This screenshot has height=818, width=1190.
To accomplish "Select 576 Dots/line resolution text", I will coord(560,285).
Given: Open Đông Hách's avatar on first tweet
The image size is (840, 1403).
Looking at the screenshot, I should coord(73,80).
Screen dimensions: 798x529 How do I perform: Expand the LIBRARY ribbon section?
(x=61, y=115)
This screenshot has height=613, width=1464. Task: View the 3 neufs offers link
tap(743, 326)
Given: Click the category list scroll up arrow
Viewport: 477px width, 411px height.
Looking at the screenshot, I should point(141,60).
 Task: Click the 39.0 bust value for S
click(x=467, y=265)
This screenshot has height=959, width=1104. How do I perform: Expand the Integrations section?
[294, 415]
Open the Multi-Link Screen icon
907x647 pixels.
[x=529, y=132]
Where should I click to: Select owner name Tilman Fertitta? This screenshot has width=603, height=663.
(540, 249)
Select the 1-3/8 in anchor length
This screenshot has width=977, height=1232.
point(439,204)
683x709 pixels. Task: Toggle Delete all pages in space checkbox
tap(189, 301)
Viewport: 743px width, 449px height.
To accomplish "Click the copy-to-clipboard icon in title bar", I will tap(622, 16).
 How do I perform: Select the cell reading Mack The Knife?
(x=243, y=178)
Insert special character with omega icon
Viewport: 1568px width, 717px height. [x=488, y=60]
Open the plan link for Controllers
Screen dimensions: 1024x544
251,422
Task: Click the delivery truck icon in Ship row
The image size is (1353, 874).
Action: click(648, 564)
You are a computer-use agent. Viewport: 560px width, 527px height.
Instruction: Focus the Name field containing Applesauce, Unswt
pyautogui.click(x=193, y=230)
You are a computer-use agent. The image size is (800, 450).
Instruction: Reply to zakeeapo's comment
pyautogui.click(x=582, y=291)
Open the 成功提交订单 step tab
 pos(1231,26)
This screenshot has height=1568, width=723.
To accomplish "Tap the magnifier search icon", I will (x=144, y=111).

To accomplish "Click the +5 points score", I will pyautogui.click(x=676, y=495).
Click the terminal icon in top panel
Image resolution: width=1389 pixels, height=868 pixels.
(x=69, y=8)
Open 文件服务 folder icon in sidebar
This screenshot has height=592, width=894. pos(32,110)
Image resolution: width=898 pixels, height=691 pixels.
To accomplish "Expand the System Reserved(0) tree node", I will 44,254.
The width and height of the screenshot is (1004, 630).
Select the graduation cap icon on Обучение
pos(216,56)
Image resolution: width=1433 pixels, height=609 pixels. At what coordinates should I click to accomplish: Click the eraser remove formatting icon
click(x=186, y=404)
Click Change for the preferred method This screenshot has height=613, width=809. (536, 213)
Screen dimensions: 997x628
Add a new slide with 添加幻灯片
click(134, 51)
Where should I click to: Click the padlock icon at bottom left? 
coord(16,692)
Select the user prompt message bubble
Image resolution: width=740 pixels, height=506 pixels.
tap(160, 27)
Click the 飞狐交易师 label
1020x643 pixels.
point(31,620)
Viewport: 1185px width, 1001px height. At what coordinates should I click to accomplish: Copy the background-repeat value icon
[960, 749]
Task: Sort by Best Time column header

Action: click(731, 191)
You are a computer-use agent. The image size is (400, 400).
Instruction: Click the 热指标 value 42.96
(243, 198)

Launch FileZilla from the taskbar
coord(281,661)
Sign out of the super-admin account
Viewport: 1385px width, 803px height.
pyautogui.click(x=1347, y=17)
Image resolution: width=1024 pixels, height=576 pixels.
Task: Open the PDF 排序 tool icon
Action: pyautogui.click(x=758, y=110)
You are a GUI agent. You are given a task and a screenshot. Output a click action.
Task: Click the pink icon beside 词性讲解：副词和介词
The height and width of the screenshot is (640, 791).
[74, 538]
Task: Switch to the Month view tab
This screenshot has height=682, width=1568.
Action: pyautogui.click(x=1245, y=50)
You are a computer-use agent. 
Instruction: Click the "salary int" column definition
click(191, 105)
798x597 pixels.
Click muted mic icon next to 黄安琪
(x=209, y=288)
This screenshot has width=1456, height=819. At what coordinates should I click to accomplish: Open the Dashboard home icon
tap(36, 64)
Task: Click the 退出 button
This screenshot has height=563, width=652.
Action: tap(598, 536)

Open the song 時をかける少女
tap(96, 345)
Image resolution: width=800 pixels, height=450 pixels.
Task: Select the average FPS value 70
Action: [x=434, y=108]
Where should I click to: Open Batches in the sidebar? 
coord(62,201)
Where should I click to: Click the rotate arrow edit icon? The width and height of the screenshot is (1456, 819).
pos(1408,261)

■ **Exercise directions**
Please write out every one of the records above, character for character, in their original order.

■ **Result**
This screenshot has height=818, width=1190.
To accomplish "Select 576 Dots/line resolution text", I will coord(560,285).
Given: Open Đông Hách's avatar on first tweet
The image size is (840, 1403).
Looking at the screenshot, I should coord(73,80).
Screen dimensions: 798x529 How do I perform: Expand the LIBRARY ribbon section?
(x=61, y=115)
This screenshot has height=613, width=1464. Task: View the 3 neufs offers link
tap(743, 326)
Given: Click the category list scroll up arrow
Viewport: 477px width, 411px height.
Looking at the screenshot, I should point(141,60).
 Task: Click the 39.0 bust value for S
click(x=467, y=265)
This screenshot has height=959, width=1104. How do I perform: Expand the Integrations section?
[294, 415]
Open the Multi-Link Screen icon
907x647 pixels.
[x=529, y=132]
Where should I click to: Select owner name Tilman Fertitta? This screenshot has width=603, height=663.
(540, 249)
Select the 1-3/8 in anchor length
This screenshot has width=977, height=1232.
point(439,204)
683x709 pixels. Task: Toggle Delete all pages in space checkbox
tap(189, 301)
Viewport: 743px width, 449px height.
To accomplish "Click the copy-to-clipboard icon in title bar", I will tap(622, 16).
 How do I perform: Select the cell reading Mack The Knife?
(x=243, y=178)
Insert special character with omega icon
Viewport: 1568px width, 717px height. [x=488, y=60]
Open the plan link for Controllers
Screen dimensions: 1024x544
251,422
Task: Click the delivery truck icon in Ship row
The image size is (1353, 874).
Action: click(648, 564)
You are a computer-use agent. Viewport: 560px width, 527px height.
Instruction: Focus the Name field containing Applesauce, Unswt
pyautogui.click(x=193, y=230)
You are a computer-use agent. The image size is (800, 450).
Instruction: Reply to zakeeapo's comment
pyautogui.click(x=582, y=291)
Open the 成功提交订单 step tab
 pos(1231,26)
This screenshot has height=1568, width=723.
To accomplish "Tap the magnifier search icon", I will (x=144, y=111).

To accomplish "Click the +5 points score", I will pyautogui.click(x=676, y=495).
Click the terminal icon in top panel
Image resolution: width=1389 pixels, height=868 pixels.
(x=69, y=8)
Open 文件服务 folder icon in sidebar
This screenshot has height=592, width=894. pos(32,110)
Image resolution: width=898 pixels, height=691 pixels.
To accomplish "Expand the System Reserved(0) tree node", I will 44,254.
The width and height of the screenshot is (1004, 630).
Select the graduation cap icon on Обучение
pos(216,56)
Image resolution: width=1433 pixels, height=609 pixels. At what coordinates should I click to accomplish: Click the eraser remove formatting icon
click(x=186, y=404)
Click Change for the preferred method This screenshot has height=613, width=809. (536, 213)
Screen dimensions: 997x628
Add a new slide with 添加幻灯片
click(134, 51)
Where should I click to: Click the padlock icon at bottom left? 
coord(16,692)
Select the user prompt message bubble
Image resolution: width=740 pixels, height=506 pixels.
tap(160, 27)
Click the 飞狐交易师 label
1020x643 pixels.
point(31,620)
Viewport: 1185px width, 1001px height. At what coordinates should I click to accomplish: Copy the background-repeat value icon
[960, 749]
Task: Sort by Best Time column header

Action: click(731, 191)
You are a computer-use agent. The image size is (400, 400).
Instruction: Click the 热指标 value 42.96
(243, 198)

Launch FileZilla from the taskbar
coord(281,661)
Sign out of the super-admin account
Viewport: 1385px width, 803px height.
pyautogui.click(x=1347, y=17)
Image resolution: width=1024 pixels, height=576 pixels.
Task: Open the PDF 排序 tool icon
Action: pyautogui.click(x=758, y=110)
You are a GUI agent. You are given a task and a screenshot. Output a click action.
Task: Click the pink icon beside 词性讲解：副词和介词
The height and width of the screenshot is (640, 791).
[74, 538]
Task: Switch to the Month view tab
This screenshot has height=682, width=1568.
Action: pyautogui.click(x=1245, y=50)
You are a computer-use agent. 
Instruction: Click the "salary int" column definition
click(191, 105)
798x597 pixels.
Click muted mic icon next to 黄安琪
(x=209, y=288)
This screenshot has width=1456, height=819. At what coordinates should I click to accomplish: Open the Dashboard home icon
tap(36, 64)
Task: Click the 退出 button
This screenshot has height=563, width=652.
Action: tap(598, 536)

Open the song 時をかける少女
tap(96, 345)
Image resolution: width=800 pixels, height=450 pixels.
Task: Select the average FPS value 70
Action: [x=434, y=108]
Where should I click to: Open Batches in the sidebar? 
coord(62,201)
Where should I click to: Click the rotate arrow edit icon? The width and height of the screenshot is (1456, 819).
pos(1408,261)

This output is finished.